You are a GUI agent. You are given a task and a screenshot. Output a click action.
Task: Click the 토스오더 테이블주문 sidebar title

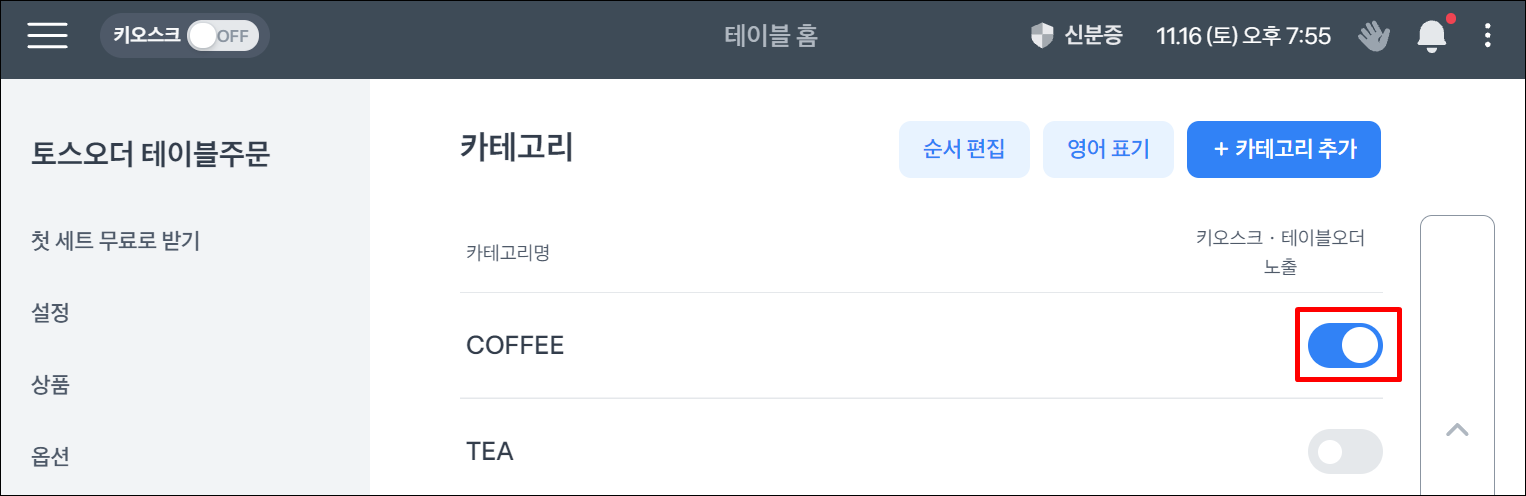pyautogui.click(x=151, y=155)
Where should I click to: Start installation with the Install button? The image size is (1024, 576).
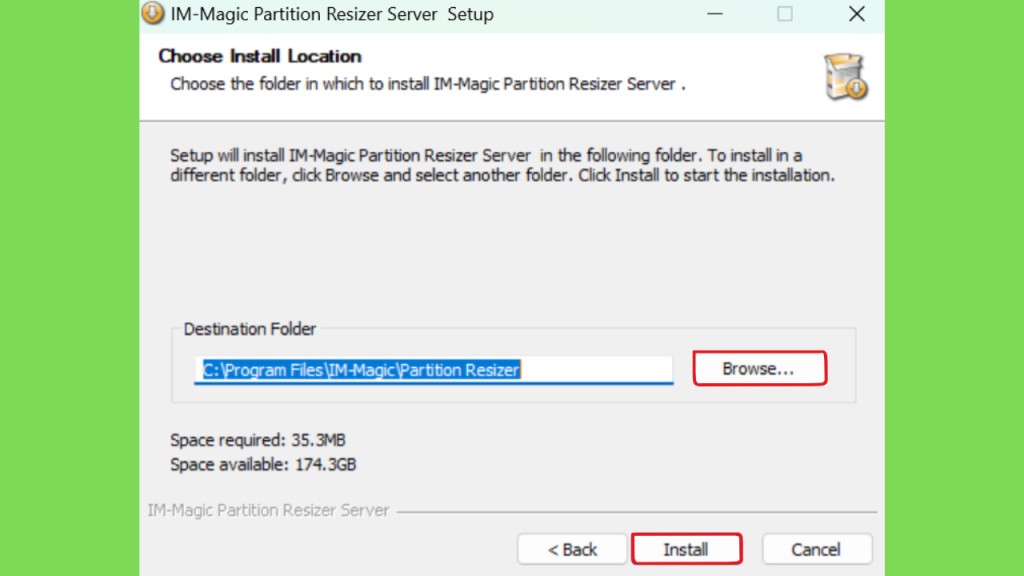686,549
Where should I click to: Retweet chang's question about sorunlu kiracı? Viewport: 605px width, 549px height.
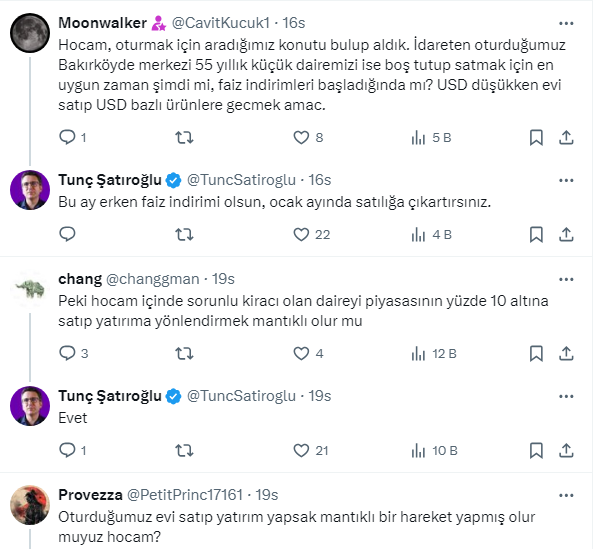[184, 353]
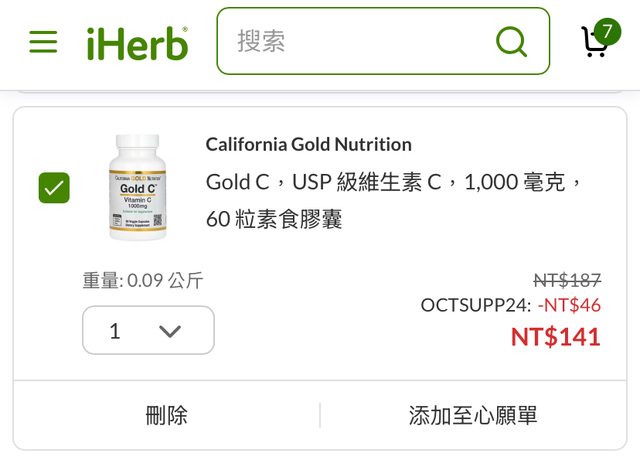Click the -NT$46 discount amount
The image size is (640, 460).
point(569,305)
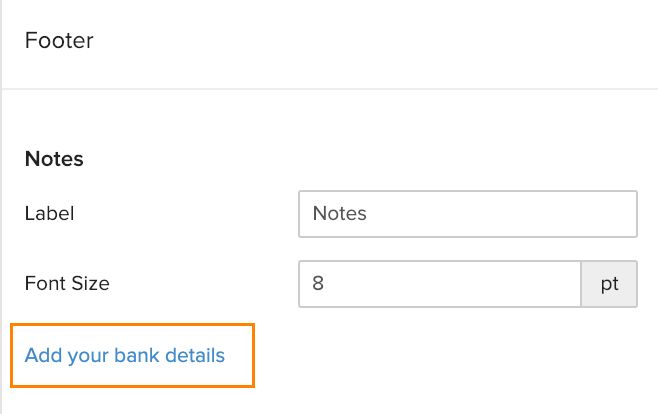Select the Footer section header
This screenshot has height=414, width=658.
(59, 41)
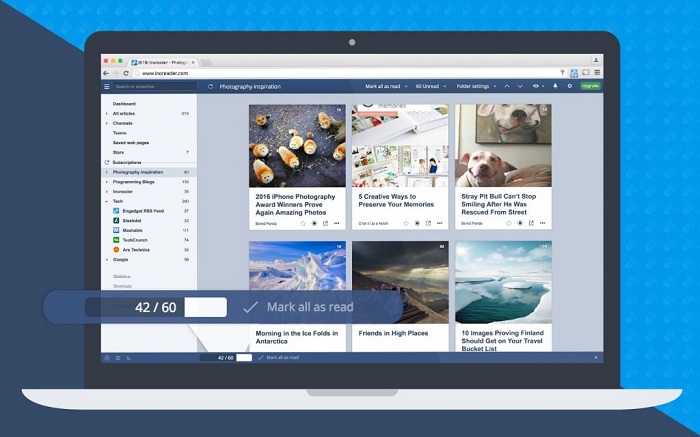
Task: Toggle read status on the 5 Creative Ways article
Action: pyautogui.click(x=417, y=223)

YOUR OBJECTIVE:
The lines from the one containing "Task: Click the 토스오더 테이블주문 sidebar title" through the final line of the data are to be repeated exactly, with both ends included and all pictures left out.

THE ANSWER:
Task: Click the 토스오더 테이블주문 sidebar title

pyautogui.click(x=151, y=155)
Where should I click to: Start installation with the Install button? The image size is (1024, 576).
686,549
Where should I click to: Retweet chang's question about sorunlu kiracı? Viewport: 605px width, 549px height.
[184, 353]
Click the -NT$46 discount amount
The image size is (640, 460).
point(569,305)
Select the Footer section header
This screenshot has height=414, width=658.
(59, 41)
Task: Toggle read status on the 5 Creative Ways article
Action: pyautogui.click(x=417, y=223)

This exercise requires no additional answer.